Переглянулись пши, ни слова ни сказали. Но Бесланею стыдно было не отблагодарить Адемиркана за такой ценный подарок и он пригласил богатыря к себе в дом отдохнуть и пообедать. «А может быть, — думал Бесланей, — Адемиркан выпьет у меня лишнее и заснет. Гостя убивать грех. Но если ко мне ворвутся разбойники и убьют Адемиркана, никто не осудит меня. Пошлю-ка я к ним сказать, что Адемиркан привез с собой несметную добычу, — мигом примчатся, его убьют, а меня не тронут».
Когда охотники приехали к Бесланею, начался пир и стали съезжаться гости. А в кустах около дома притаились разбойники, за которыми Бесланей послал слугу. Но Адемиркан пил мало, а больше слушал сказки и песни. Вдруг среди семьи Бесланея заметил он очень красивую девушку, которая не подходила к танцующим и то и дело вытирала рукавом слезы. Адемиркан спросил старую служанку, отчего плачет девушка.
— Это воспитанница Бесланея, — объяснила старуха. — Бесланей очень не любит ее, потому что она красивее его дочери, и вчера продал ее в рабство татарам. Завтра утром за ней приедут, и она больше не увидит Кабарды.

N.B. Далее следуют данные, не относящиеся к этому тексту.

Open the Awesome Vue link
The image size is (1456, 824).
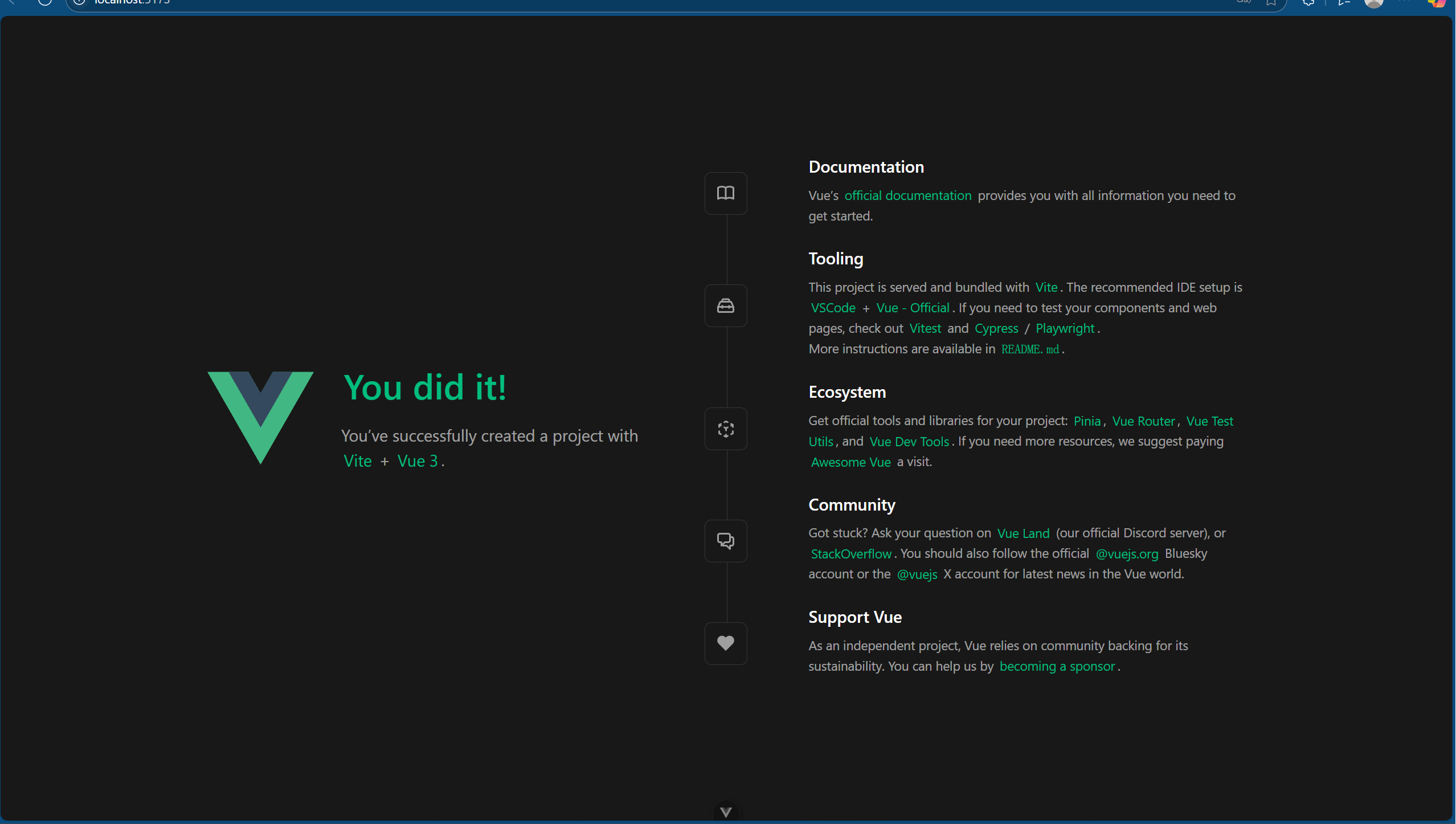tap(850, 462)
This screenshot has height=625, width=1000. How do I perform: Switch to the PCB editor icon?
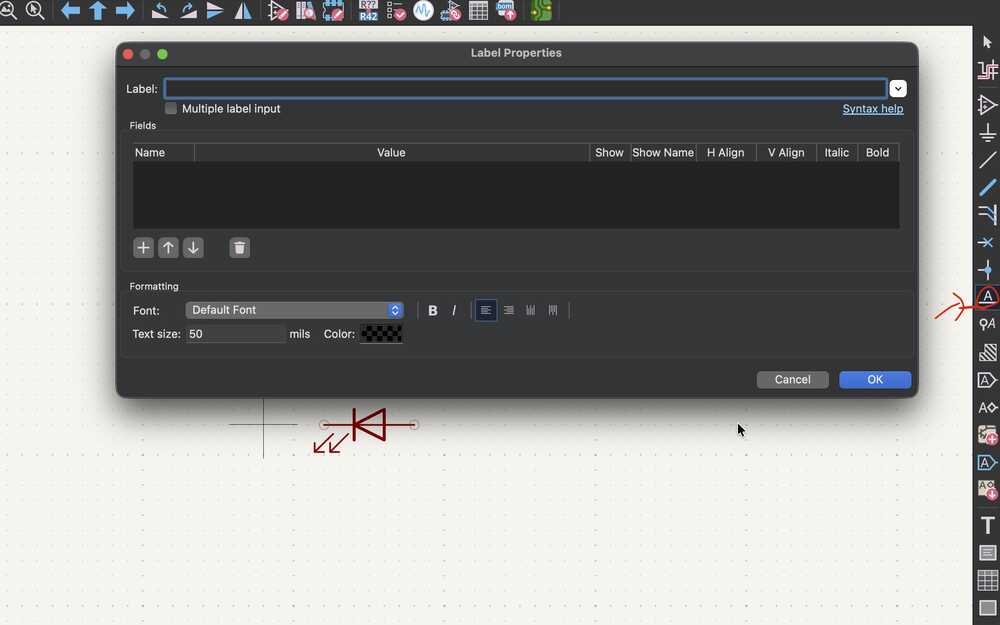(x=541, y=11)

Адемиркану жаль стало девушку. Вышел он незаметно за ворота, вывел из стойла Яман-Чарыка, поставил у крыльца, а потом подошел к старой служанке и говорит:
— Скажи, пожалуйста, девушке, чтобы она поднесла мне чашу сано.
Девушка поднесла ему сано, а Адемиркан, принимая чашу, шепнул ей:
— Хочешь, я освобожу тебя от неволи?
Девушка кивнула головой. Адемиркан сейчас же схватил ее в охапку, вскочил на Яман-Чарыка и в два прыжка был уже далеко от Бесланеева дома. Сидевшие в засаде разбойники даже луки натянуть не успели, так быстро пролетел мимо них богатырь.

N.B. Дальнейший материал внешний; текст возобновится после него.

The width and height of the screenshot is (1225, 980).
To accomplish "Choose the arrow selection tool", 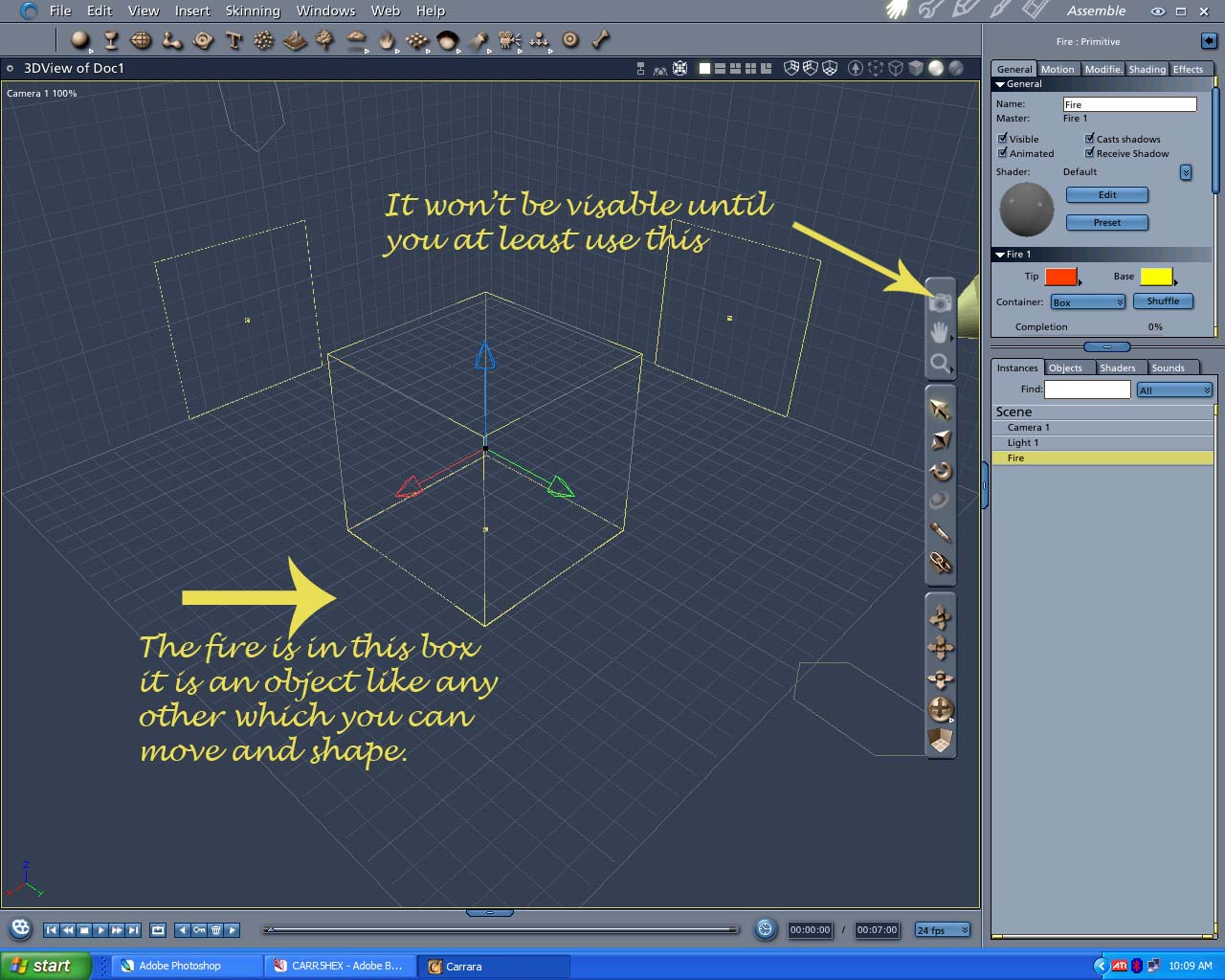I will (941, 409).
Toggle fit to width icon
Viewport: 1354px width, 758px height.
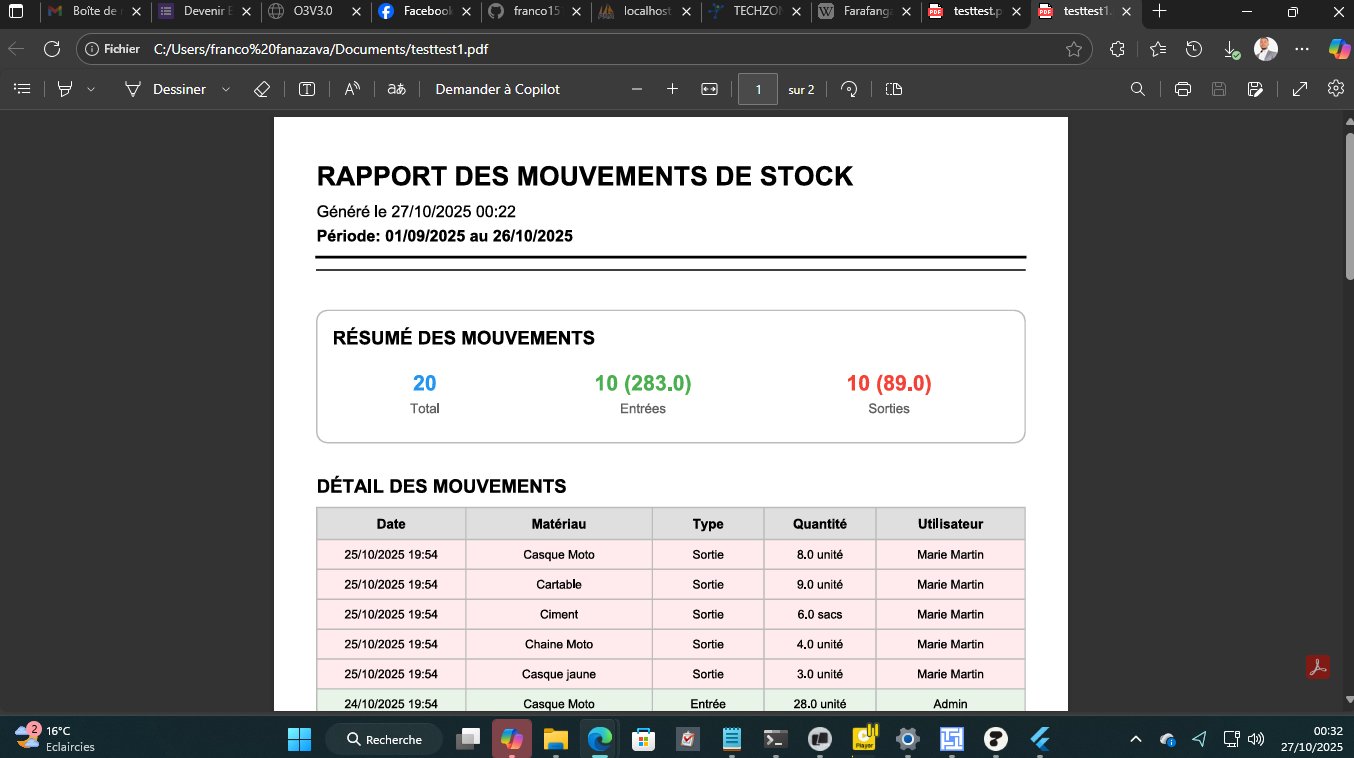[x=709, y=89]
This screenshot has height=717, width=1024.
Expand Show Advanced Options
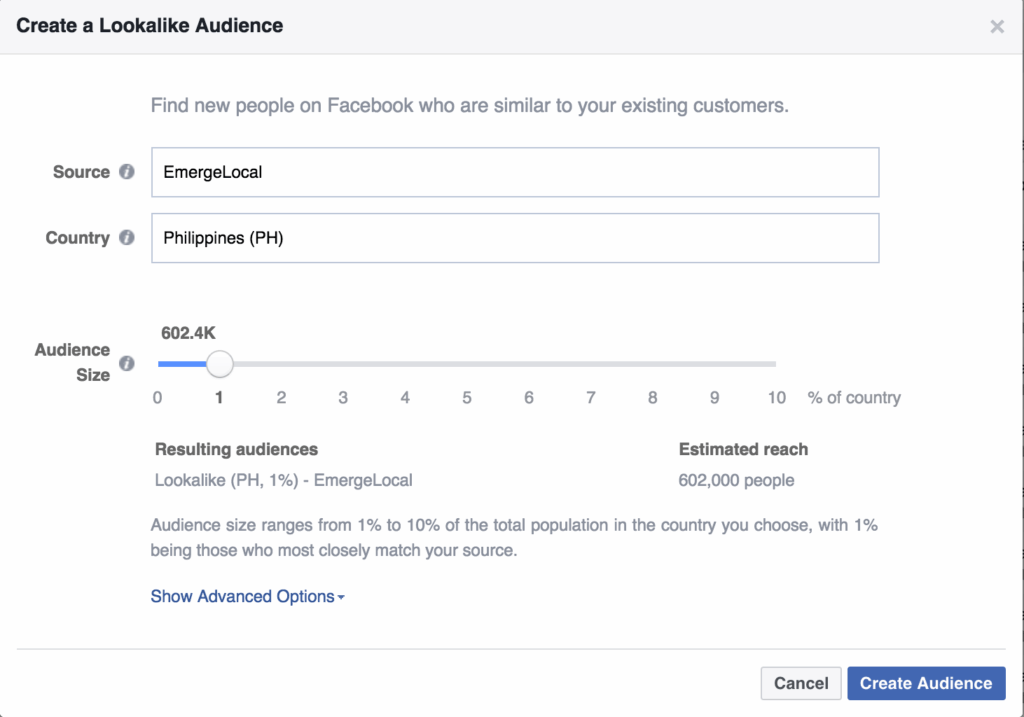247,597
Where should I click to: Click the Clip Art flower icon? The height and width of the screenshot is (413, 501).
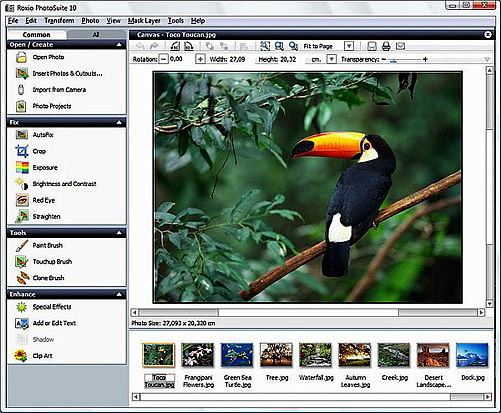[x=21, y=356]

По дороге Адемиркан сказал девушке:
— Я увез тебя не для того, чтобы взять замуж, а для того, чтобы освободить от татарской неволи. Живи у меня как сестра. Сколько хочешь, столько и живи. А соскучишься — иди на все четыре стороны, удерживать не буду.
Отвез Адемиркан девушку в далекий кош[39]

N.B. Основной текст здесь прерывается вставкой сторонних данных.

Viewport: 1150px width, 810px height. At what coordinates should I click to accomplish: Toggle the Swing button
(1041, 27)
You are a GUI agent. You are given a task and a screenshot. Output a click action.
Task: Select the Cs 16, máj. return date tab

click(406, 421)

и отдал на попечение пастухов. Сколько ни искал ее Бесланей, не мог найти. От огорчения вытекло из него с пуд жиру, и дал он великую клятву, что не будет есть больше двух баранов в день, пока не убьет Адемиркана. Карашай Косоглазый поклялся:— Не буду косить левым глазом на чужое добро, пока жив Адемиркан.
А Атажуко поклялся так:
— Не буду чесаться, пока жив Адемиркан.
Всем троим было от этой клятвы очень неудобно, и они еще больше возненавидели Адемиркана.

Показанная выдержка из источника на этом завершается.